Mangosuthu Buthelezi’s Online Letter
Dear friends and fellow South Africans,
Tomorrow I shall be visiting communities around Durban, encouraging people to register to vote in the upcoming Local Government Elections. I will go to voting stations and walk the streets, because I not only believe that everyone has the right to vote, but that everyone should exercise that right – particularly at local government level.
The Independent Electoral Commission (IEC) has set aside this weekend for voter registration. If you are a South African citizen and have a green, bar-coded ID, this is the time to register to vote. If you fail to register, you will not be eligible to vote in the coming elections. Your voice will be silenced in May 2011.
Thus, some time between 8am and 5pm on Saturday or Sunday, I urge you to take your ID to your local voting station and register. If you have registered before, SMS your ID number to 32810 to determine your voting station. If you have moved since you registered, you will need to re-register in your new voting district.
If you are unsure where to register, contact your nearest IFP office for assistance. Our numbers are listed under " IFP Contacts " on our website.
For those who are unable to register this weekend, for whatever reason, you can still register at your local Municipal Electoral Office during office hours, provided you do so before the election date is proclaimed by the President. But it makes sense to do it this weekend, because you won’t need to travel as far or wait as long. One quick trip will ensure that your voice will be heard.
Previously, the IEC did not allow a special vote to be cast for local government elections. The special vote was reserved for national and provincial elections. But the law is being changed and a special vote will be allowed for May’s Local Government Elections. To be eligible for a special vote, you will still need to register – do it this weekend.
The special vote allows a registered voter who is unable to get to a voting station on election day to cast their vote prior to elections. This assists people with disabilities or physical infirmities, heavily pregnant women, election officers and anyone who will be out of the country on election day.
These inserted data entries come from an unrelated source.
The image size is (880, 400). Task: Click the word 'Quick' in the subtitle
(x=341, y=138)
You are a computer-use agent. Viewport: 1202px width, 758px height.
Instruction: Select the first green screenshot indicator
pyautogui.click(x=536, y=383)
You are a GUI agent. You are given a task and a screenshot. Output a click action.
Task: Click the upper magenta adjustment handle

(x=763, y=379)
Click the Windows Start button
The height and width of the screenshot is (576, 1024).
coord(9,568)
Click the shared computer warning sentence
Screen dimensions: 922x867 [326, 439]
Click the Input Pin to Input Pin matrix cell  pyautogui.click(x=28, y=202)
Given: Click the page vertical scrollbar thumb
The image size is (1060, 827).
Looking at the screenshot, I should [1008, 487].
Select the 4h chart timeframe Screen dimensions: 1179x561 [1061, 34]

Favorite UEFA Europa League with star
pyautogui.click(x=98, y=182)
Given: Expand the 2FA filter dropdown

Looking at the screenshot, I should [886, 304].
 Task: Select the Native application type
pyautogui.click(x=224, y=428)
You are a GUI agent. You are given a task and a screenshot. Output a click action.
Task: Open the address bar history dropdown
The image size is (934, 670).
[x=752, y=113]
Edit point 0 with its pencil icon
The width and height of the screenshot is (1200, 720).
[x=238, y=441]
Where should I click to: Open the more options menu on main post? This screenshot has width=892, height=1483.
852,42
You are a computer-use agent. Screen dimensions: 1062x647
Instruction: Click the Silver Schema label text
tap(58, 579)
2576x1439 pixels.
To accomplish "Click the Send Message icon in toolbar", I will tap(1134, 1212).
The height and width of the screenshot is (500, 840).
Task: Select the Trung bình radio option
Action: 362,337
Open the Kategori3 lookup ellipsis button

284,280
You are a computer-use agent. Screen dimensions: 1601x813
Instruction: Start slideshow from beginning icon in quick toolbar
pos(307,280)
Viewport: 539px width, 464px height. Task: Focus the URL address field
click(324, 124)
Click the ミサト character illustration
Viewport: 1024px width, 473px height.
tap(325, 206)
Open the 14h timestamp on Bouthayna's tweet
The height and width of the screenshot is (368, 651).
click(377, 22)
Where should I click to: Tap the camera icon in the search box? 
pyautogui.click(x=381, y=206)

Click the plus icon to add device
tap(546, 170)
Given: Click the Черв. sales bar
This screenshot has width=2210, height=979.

I encourage families and community organizations to assist special voters to register this weekend.
Voting is as much a responsibility as it is a right. After South Africa’s first democratic elections in 1994, our Constitution required the creation of an independent electoral body. The IEC was established under my leadership as Minister of Home Affairs, and I put the best domestic and international minds to work on how best to manage and ensure free and fair elections. Having struggled for so long for political enfranchisement, South Africans deserved to have their rights protected.
My generation dedicated itself completely to the task of bringing democracy to South Africa and establishing a new Republic. We freed the country and all its people. In so doing we left for the generation that follows us to ensure that freedom may forge a new population of genuinely free, responsible, aware, and both politically and economically active citizens.
As legislation was being drafted around electoral practices, I made a proposal in my capacity as Minister of Home Affairs that voter education should not be limited to explaining to people how to vote, but should explain to them why to vote. I regret that those in power rejected this idea. We now have high levels of voter apathy and abstention, particularly when it comes to local government elections.
But democracy needs critical and educated voters. Unfortunately, many South Africans are far from being the type of citizens a democracy requires to function properly. They are not aware consumers. They are not critical voters. They have not risen to the full measure of responsibility and opportunity which freedom has created for us all.
Traditionally many of our communities perceive voting as an act of allegiance, rather than the time to hold their representatives accountable and fill in the report card on what they have accomplished. In many domestic and international venues concerns are expressed about the quality of our country’s leadership. Yet the danger to South Africa is not only rotten leaders, but a citizenry capable of entrusting such leaders with their future.
Voting for corrupt or inept leaders simply because they are leaders is a terrible mistake. A vote for an untested party is likewise a serious risk, for the vote bestows power for the next five years. There is no basis to determine whether a new party will survive for five years, never mind have the will or capacity to meet service delivery expectations.
The newly formed splinter group, the NFP, has announced that it may tell voters not to vote. That expresses not only disdain for everything our people went through to be able to vote, but a particularly poor grasp on the workings of democracy. A spoiled vote, or no vote at all, is a vote in favour of the status quo. It doesn’t express dissatisfaction or ire, but complicity with how things are being done.
You have a right and a duty to hold your leaders accountable. If you are unhappy with the level of service delivery in your area, register to vote.
If you are confident in your leaders and satisfied with their track record, register to vote. If you want a say in how you are governed, register to vote. If you care about South Africa, register this weekend to make your mark in May 2011.
The IFP has worked for South Africans for 35 years. We have been the voice of the people when there was no other political home for the disenfranchised majority. We have been the voice of the people in a democratic government.
We have been the watchdog over power. We have been a strong opposition, holding leaders accountable and exposing weak governance. For the sake of democracy, we have a vital role to play in the political dispensation of tomorrow.
Because I care about your right to vote and the IFP cares about governance of the people, by the people, I shall be visiting communities tomorrow, reminding everyone I meet to register to vote. I hope you will join me with this message in your own community.